Work task: Transcribe the line holding "1300x659 pixels." together with every line after it, through the end of the records, exactly and with no pictures.

The input:
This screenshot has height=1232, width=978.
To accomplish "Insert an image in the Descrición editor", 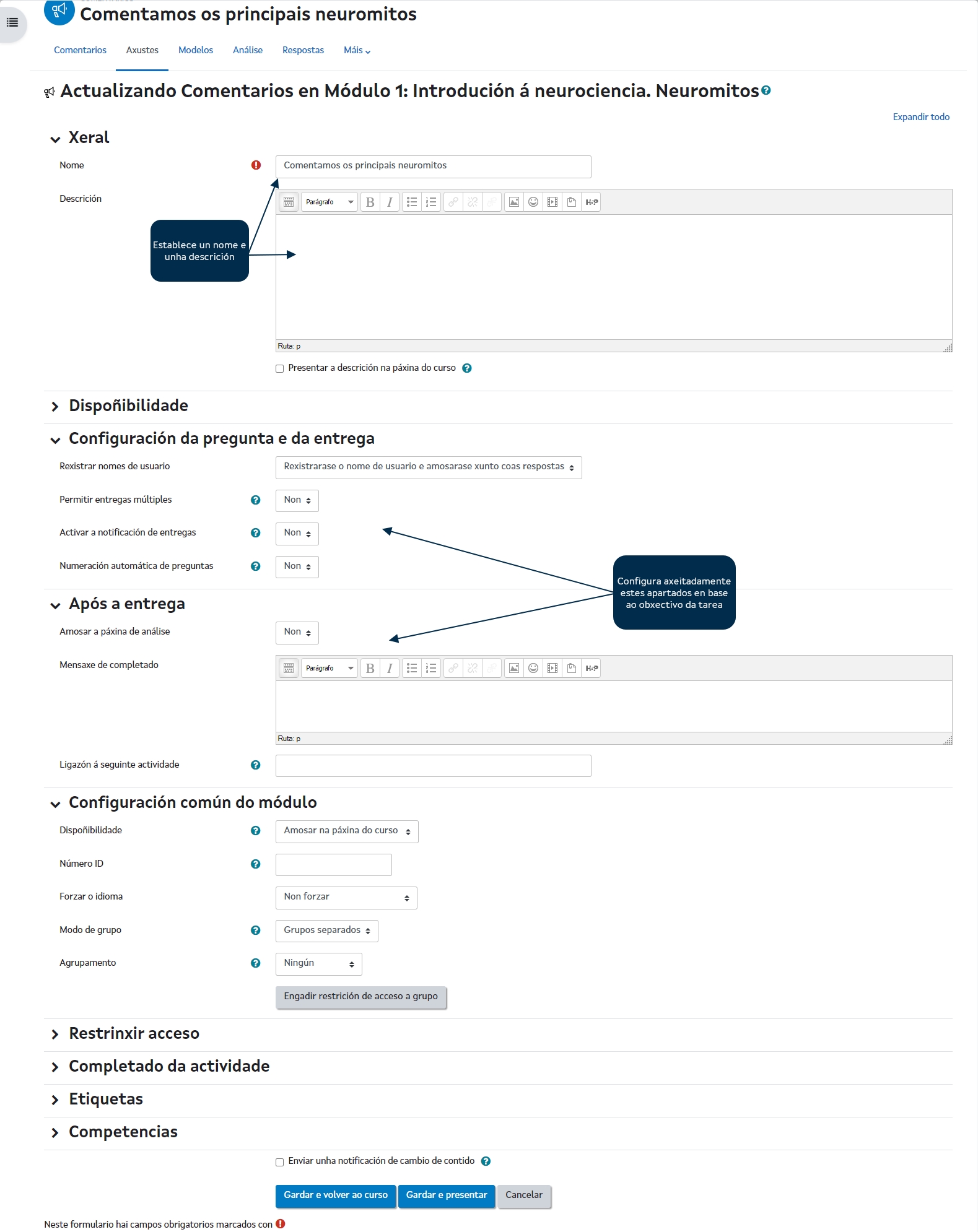I will pyautogui.click(x=513, y=202).
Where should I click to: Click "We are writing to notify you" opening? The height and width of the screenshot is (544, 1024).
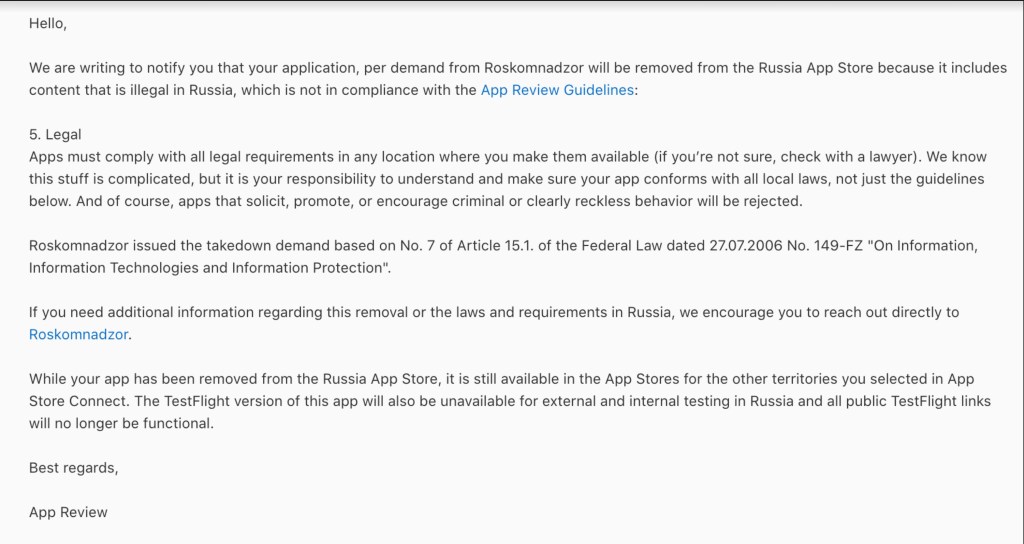coord(128,67)
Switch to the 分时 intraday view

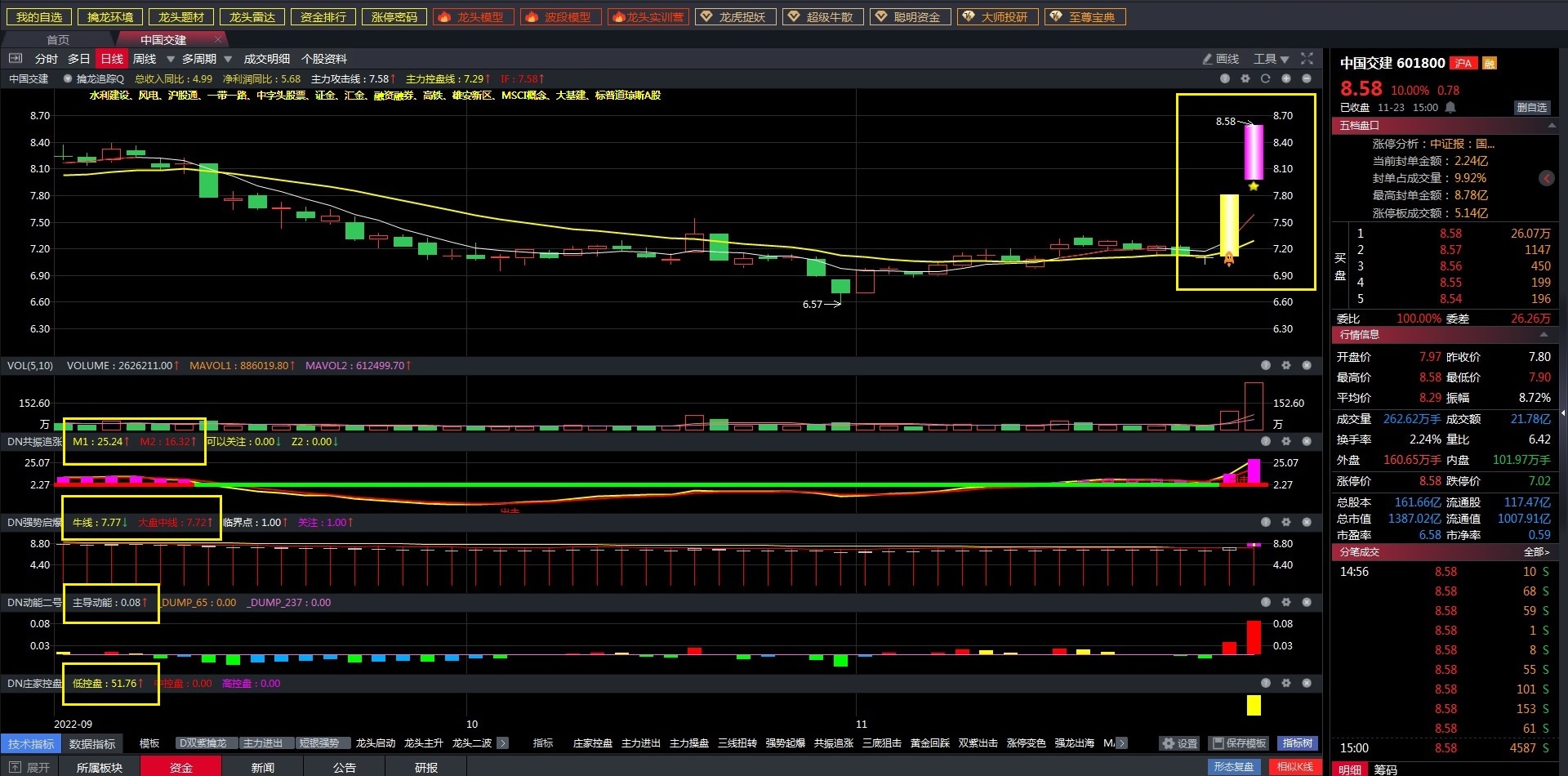[46, 59]
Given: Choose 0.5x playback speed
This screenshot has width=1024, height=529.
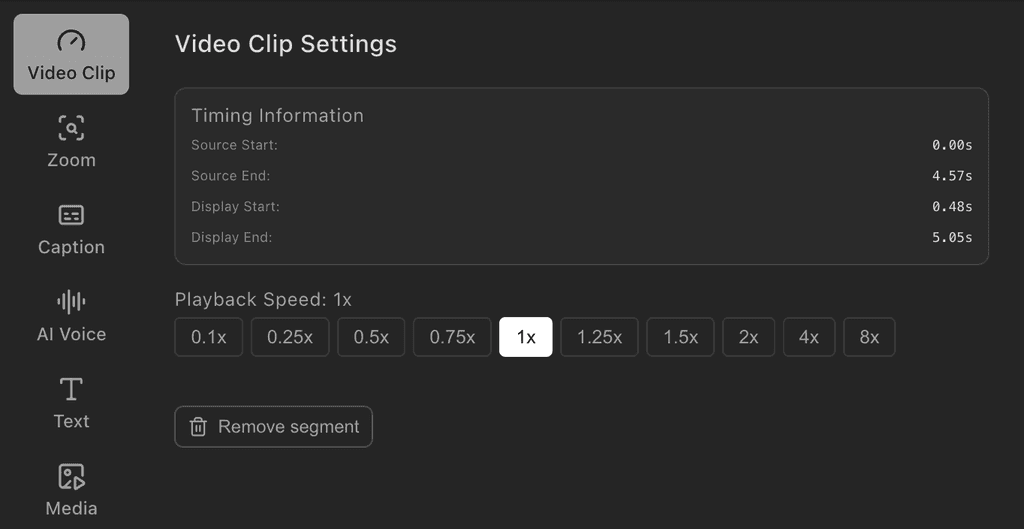Looking at the screenshot, I should point(371,337).
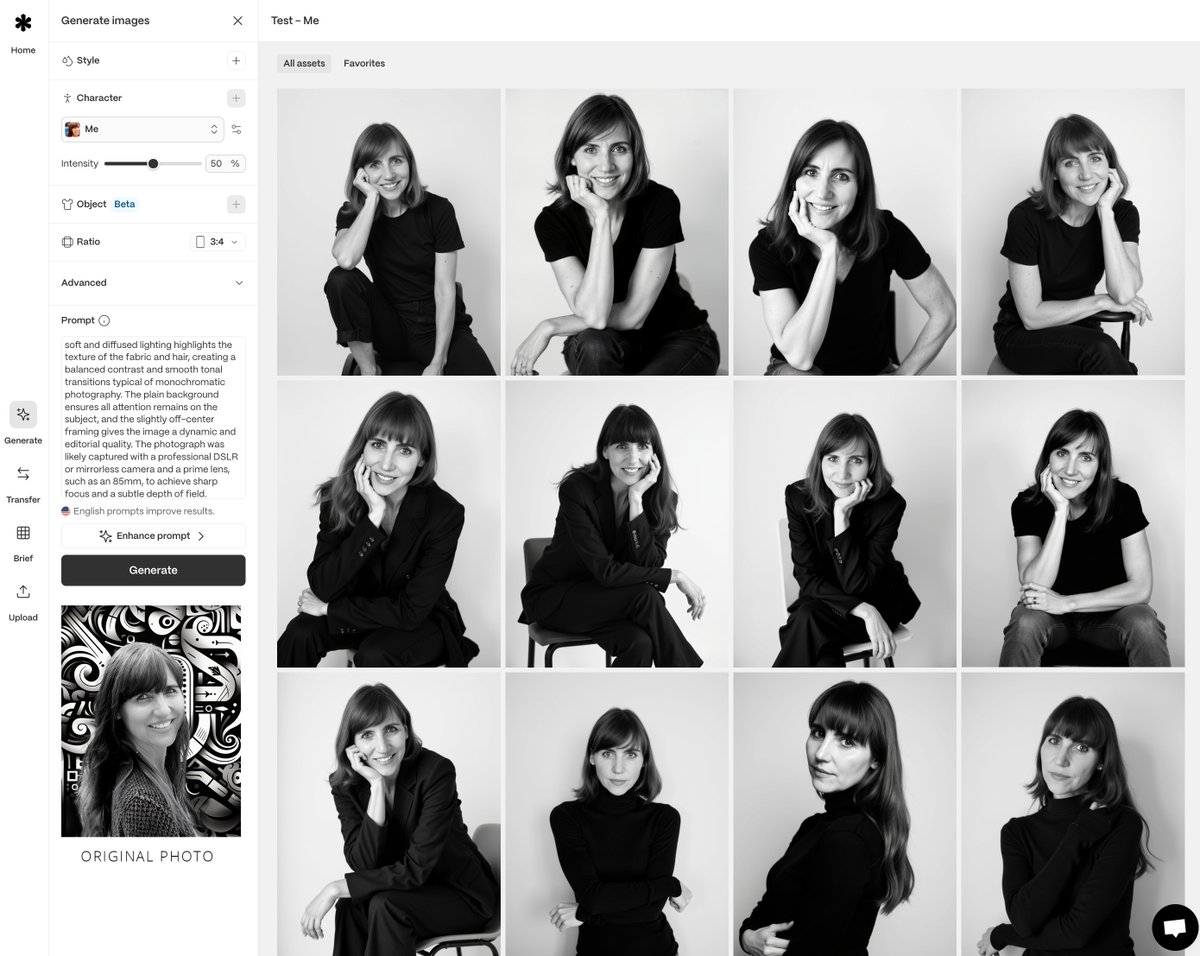Viewport: 1200px width, 956px height.
Task: Click the Generate button
Action: pyautogui.click(x=152, y=570)
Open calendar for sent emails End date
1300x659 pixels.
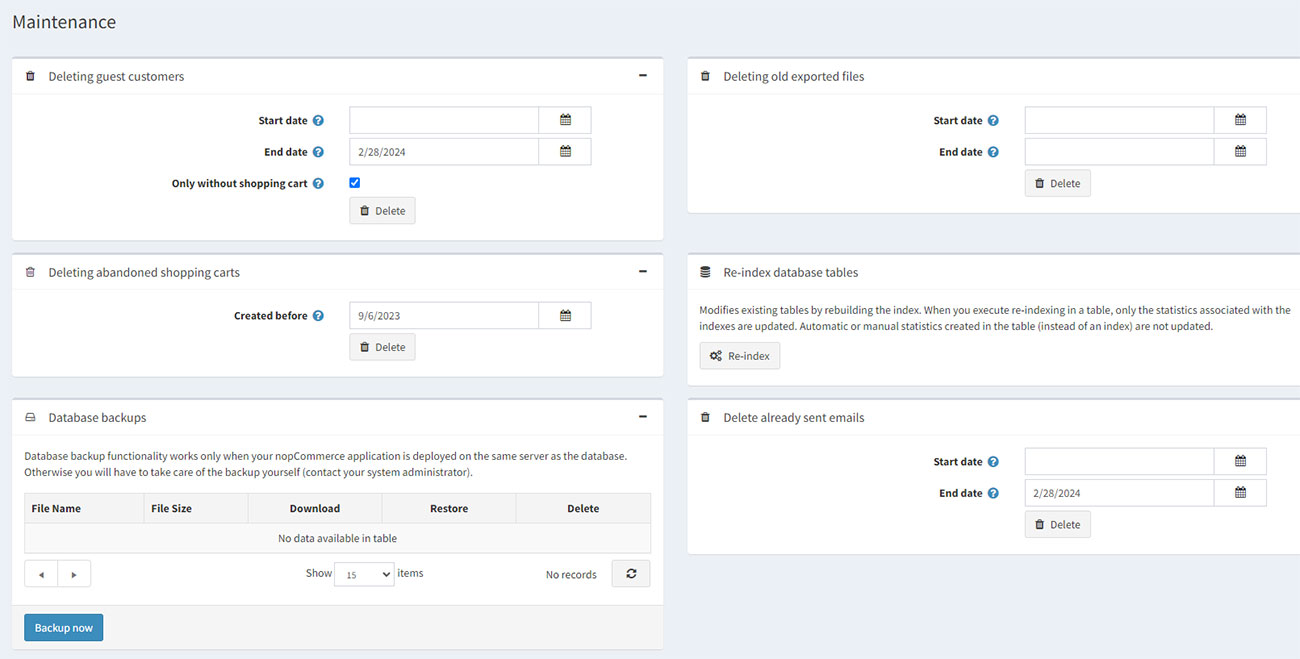[1240, 492]
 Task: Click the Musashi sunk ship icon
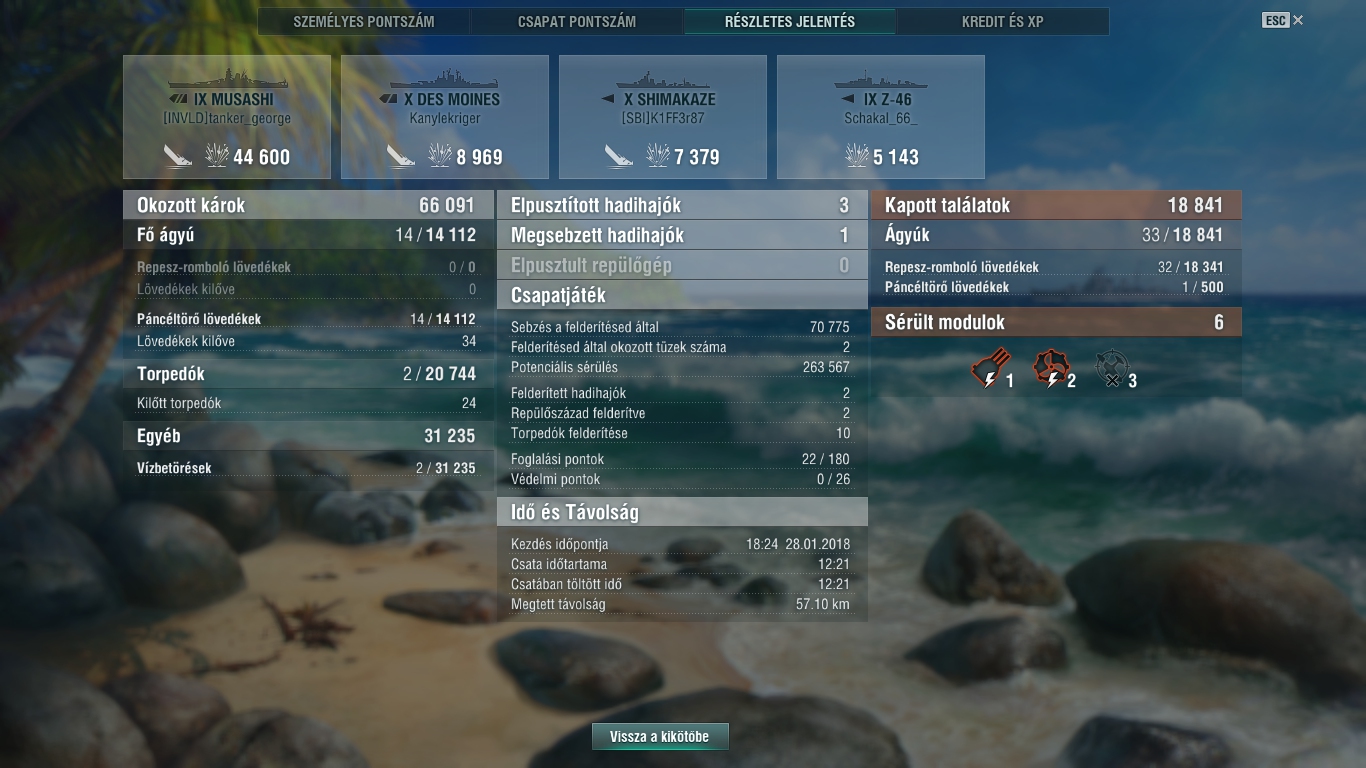178,156
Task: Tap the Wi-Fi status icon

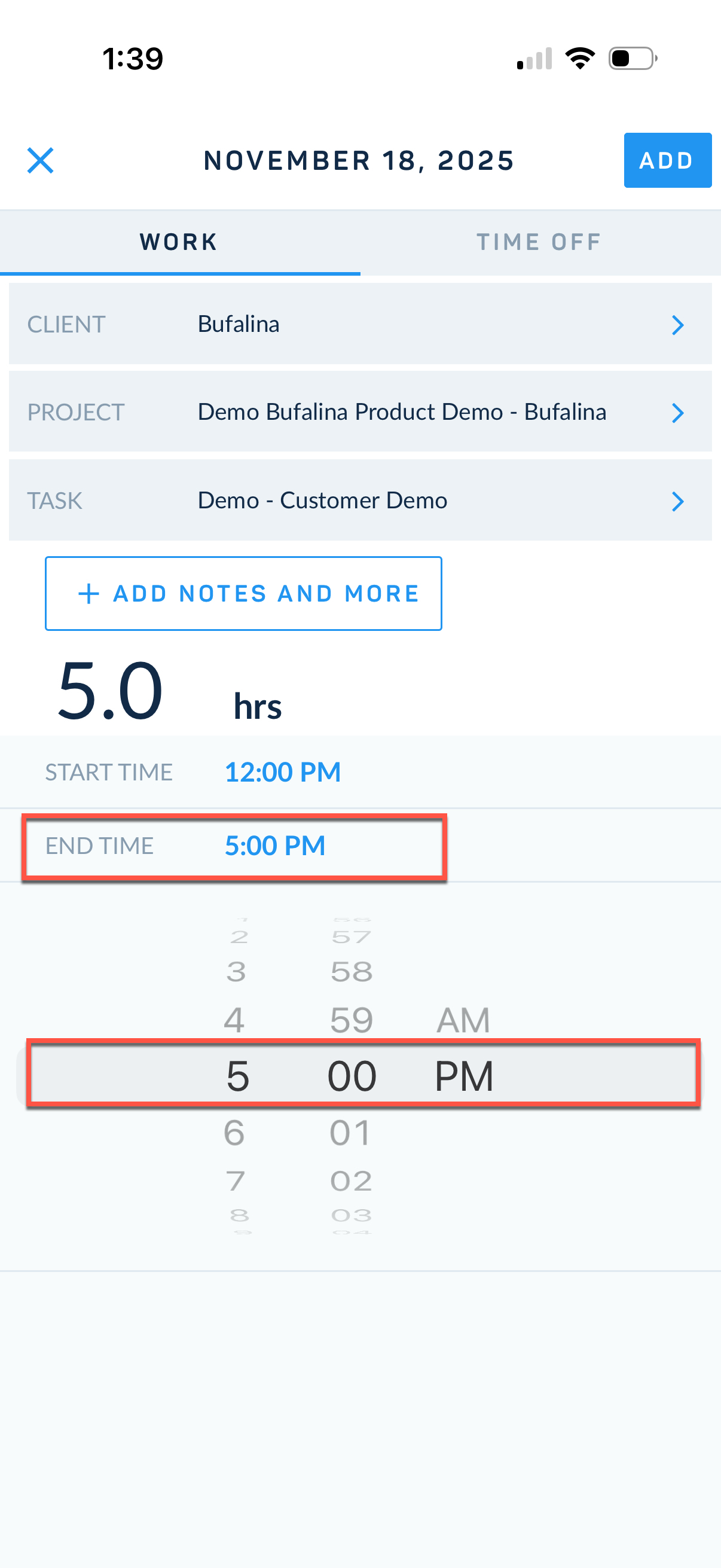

Exercise output:
1300x659 pixels.
[1240, 492]
 Task: Click the Musashi sunk ship icon
178,156
Task: Tap the Wi-Fi status icon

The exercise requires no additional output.